What the task requires:
Can you render the lines from the one containing "Open the 130 комментариев header" through the one containing "Screen dimensions: 1084x868 point(538,263)", inclusive, as a JSON list of strings, one string per line and blank lines omitted?

Supplied records:
○ ○ ○ ○ ○

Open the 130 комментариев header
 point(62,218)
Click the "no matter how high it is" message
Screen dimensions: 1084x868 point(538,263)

○ ○ ○ ○ ○

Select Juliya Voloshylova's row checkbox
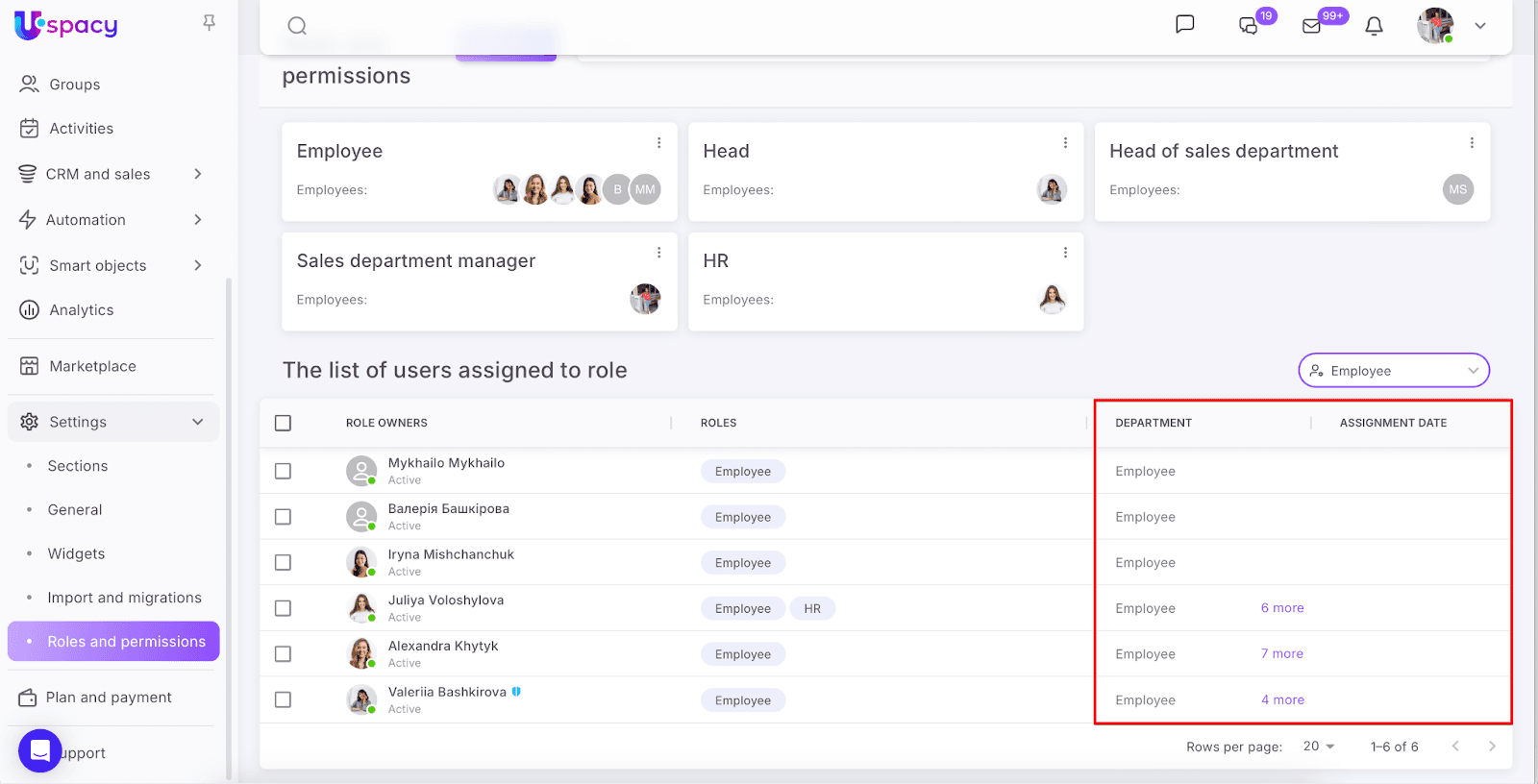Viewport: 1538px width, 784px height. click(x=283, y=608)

○ ○ ○ ○ ○

Reply:
[
  "Open the 130 комментариев header",
  " point(62,218)",
  "Click the \"no matter how high it is\" message",
  "Screen dimensions: 1084x868 point(538,263)"
]